Postoperative pain after bupivacaine supplementation in mandibular third molar surgery: splint-mouth randomized double blind controlled clinical trial.

ABSTRACT

INTRODUCTION: Efficacy of anesthetic supplementation with bupivacaine to control both pain and the number of analgesics ingested after surgery has been proposed; however, no report was found in the literature regarding supplemental use of bupivacaine. Thus, the aim of this study was to evaluate the clinical efficacy of bupivacaine in appeasing postoperative pain, when used as supplemental anesthesia at the end of surgeries to extract mandibular third molars. METHODS: Eighty surgeries were performed in 40 healthy ASA I patients of mandibular bilateral, semi-enclosed, and symmetrical third molars, in a randomized, double-blind, placebo-controlled, and split-mouth clinical trial. Two procedures were performed. In one case, a preoperative anesthetic block was performed with bupivacaine (0.5 %) and epinephrine (1200,000). Supplementation with the same anesthetic composition was used at the end of the surgery (test group).

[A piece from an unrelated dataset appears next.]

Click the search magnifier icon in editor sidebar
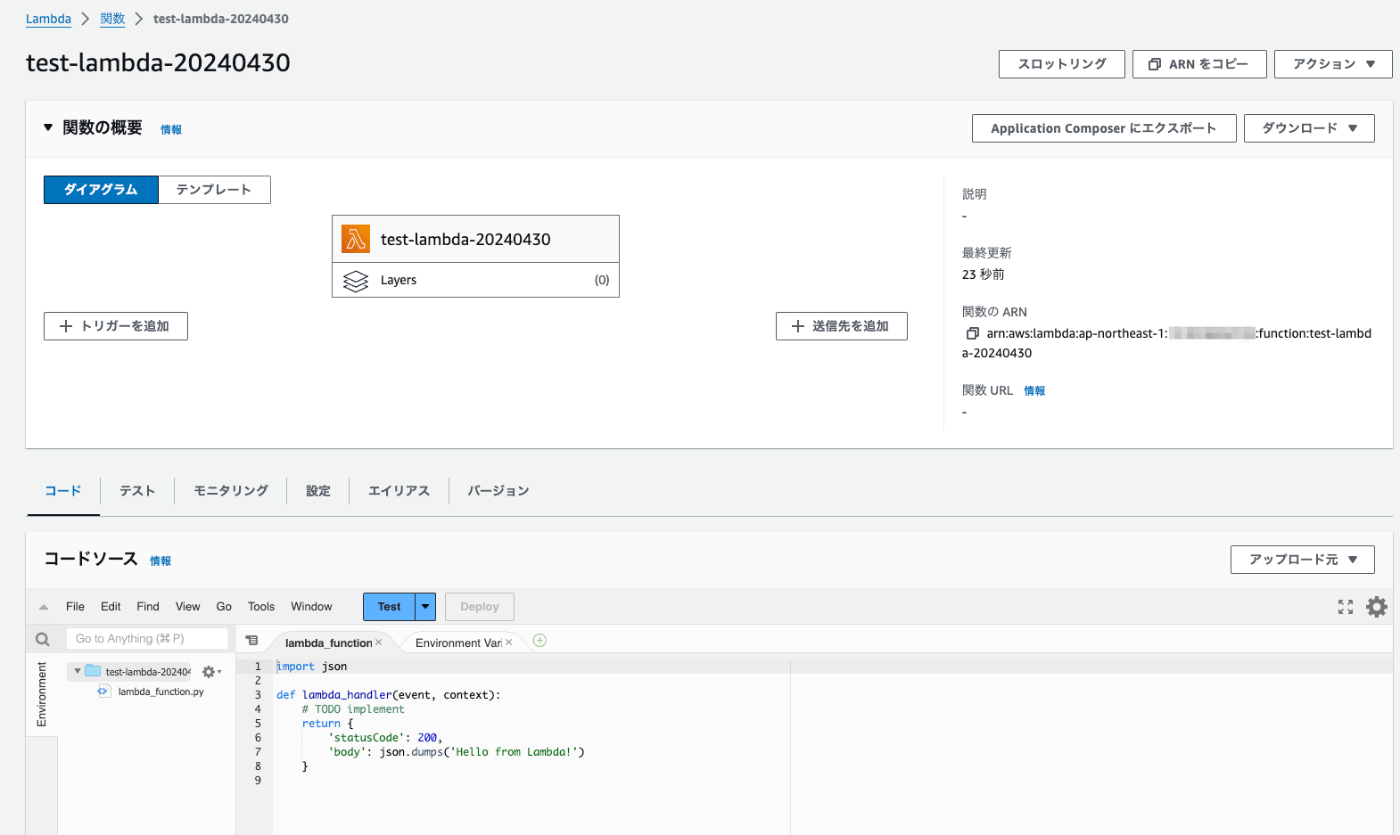The height and width of the screenshot is (835, 1400). (42, 639)
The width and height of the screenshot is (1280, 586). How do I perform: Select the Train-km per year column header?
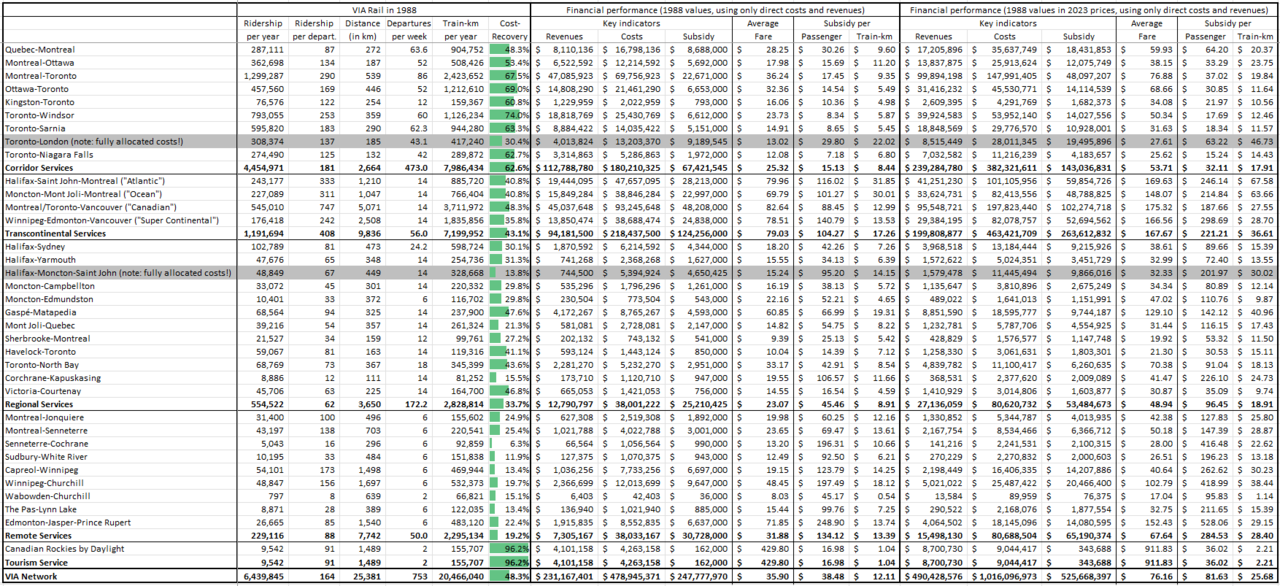(461, 29)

In the second case (control group), the procedure was identical to that used in the test group, but was supplemented in a randomized double-blind trial with saline (placebo), using the split-mouth method. Postoperative pain (measured with a visual analog scale) was the primary variable studied, and analgesic consumption was the secondary variable. Nonparametric analysis of variance (Wilcoxon test) and a two-tailed test to determine the ratio was used. P value was set at 0.05. RESULTS: No statistically significant difference (P > 0.05) was found in the variables studied. An adverse effect related to the anesthetic under study was not observed. CONCLUSION: There is no appreciable value to the second injection regarding pain and analgesia use, but there was a difference regarding patient acceptance in surgeries of mandibular semi-enclosed and impacted third molars.